The aim of boosting external evaluation resulted in the creation, also at the request of the ANUIES, of the Comités Interinstitucionales para la Evaluación de la Educación Superior (CIEES, 1991). These committees were instituted by the Coordinación Nacional de Planeación de la Educación Superior (CONPES), liaison between the representation of public universities and the federal government. According to its original definition, CIEES would be responsible for performing diagnostic assessments and accrediting assessment programs for academics, administrative and management functions, and functions of dissemination and extension of culture in higher education institutions that request it.
In 1997 ANUIES agreed to promote the creation of a non-governmental body to regulate the accreditation processes. This initiative led to the creation, in 2000, the Consejo para la Acreditación de la Educación Superior, A.C. (COPAES) whose main objectives are to support the training of professional accrediting agencies, to authorize them, and to coordinate their work.5
In the 30 years that evaluation-accreditation processes have been developing in Mexico and Latin America, they have made significant progress in creating a culture of evaluation, although there are still a number of challenges to be overcome, in which different actors are committed to the process. Some of these challenges are as follows:2
Although governments have made serious efforts to support education, updating its educational policies, they have not achieved the desired goals, as the process of globalization presents actions that are difficult for all to meet, especially with regards to equal quality and the use of technology in communication and information.
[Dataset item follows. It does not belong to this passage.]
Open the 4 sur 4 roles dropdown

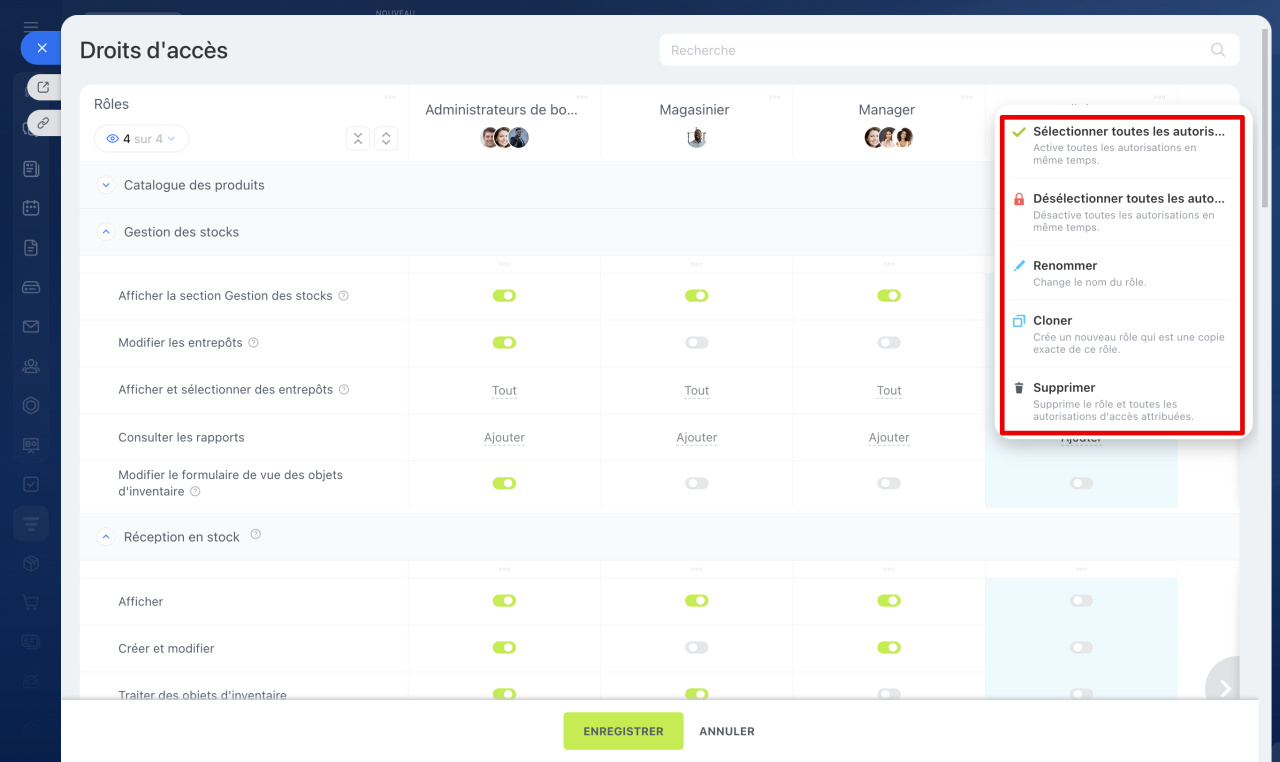pyautogui.click(x=141, y=139)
It is important to know the impact that evaluation and accreditation have had, to guide the process from the results.
In the process of evaluation and accreditation a tendency towards the "bureaucratic” prevails. This creates what Porter calls "universities of paper" which refers to when often a university (or department) puts forth in their documents a statement that is not reflected in reality, only on paper.
These processes are meaningless if no progress is made towards a culture of evaluation and the quality of education.